Honestly though, operating capital is minimal. Blades, gas, what else is there? Insurance is paid, so...I try and offer customers the best thing money can't buy, service. I may not know everything, but I know enough people I can ask.

Thanks everyone,

Jeff


----------



## TreeClimber57 (Aug 26, 2009)

TreeCo said:


> www.TreeCo.biz



Looks good to me!! You got my vote as well.


----------



## Blakesmaster (Aug 26, 2009)

My 2 partners ( one is a brother and the other is like one ) and I each chipped in about $7500 bucks to get the basic equipment needed to operate as a tree service about 2 years ago. Since then we've become "legit" ( insurance, taxes, certs, advertising, etc. ) and have yet to take a personal penny out of the company pot. We all still maintain our day jobs to pay our own bills so the economic "crisis" didn't hit us hard. Yes, there wasn't as much work as expected this year but we're not concerned, still getting our name out there. We've upgraded equipment as the funds became available and have yet to borrow a thing. We just keep working our asses off and hopefully we'll be better off in the long run. 
http://www.choicetreecare.com


----------



## TimberMcPherson (Aug 27, 2009)

I started with 15k I had saved from being paid 12$ an hour running another guys tree business and farm work. Brought a 4wd terrano which ended up being a rust fest, a 066, a ms200, a yellow pages ad, insurance and climbing kit. I lived with 5 others so could live on $120 a week (ah to be single again), which is what I paid myself for 3 years while I poured money into the gear fund. (which has kept flowing).
Couldnt keep gear in truck on street so put my bed up on blocks so I could fit gear underneath. Bed ended up being at waist level.
Worked solo and to cheap for 2 years, contract climbed for other companies and did some dumb take downs solo (came up with a rigging system that allowed me to rope, cut, lower and retrieve the rope afterwards all from in the tree). 

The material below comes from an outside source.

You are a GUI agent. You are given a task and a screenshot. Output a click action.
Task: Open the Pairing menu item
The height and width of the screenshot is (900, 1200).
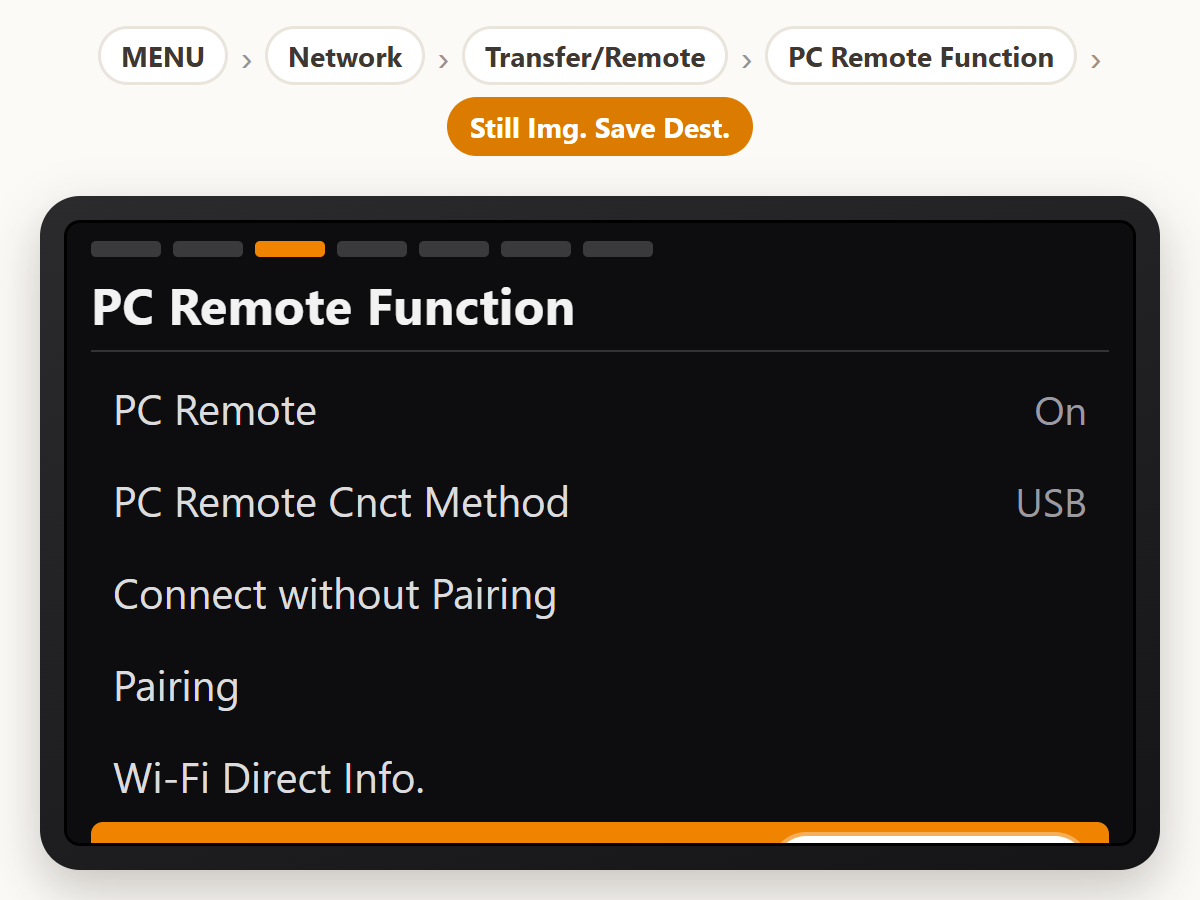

Had some lean times and bad luck with vehicle. Being single, debt free and able to live dirt cheap got me through.


----------



## rahtreelimbs (Aug 27, 2009)

I just moved from Pennsylvania to Georgia because of my wifes job. I am trying to get a regular day job and get a tree business off of the ground. Slow times that is for sure!


----------



## Kansas (Aug 27, 2009)

Well my 2 cents..Looks like every person here has the balzz to hang out a shingle in the first place and that says more about a person than how much money you make imo. 

I have been in business for myself for 20 years and 3 months this time and a few years each other time I went off on a tangent and thought I knew it all. 

I fix Asian cars for a living Toyota and Honda is my specialty and do it well and make a little money at it again and have quite a good rep thanks to being honest and straight forward and standing behind my work and giving thorough and accurate estimates thats the key in my line. 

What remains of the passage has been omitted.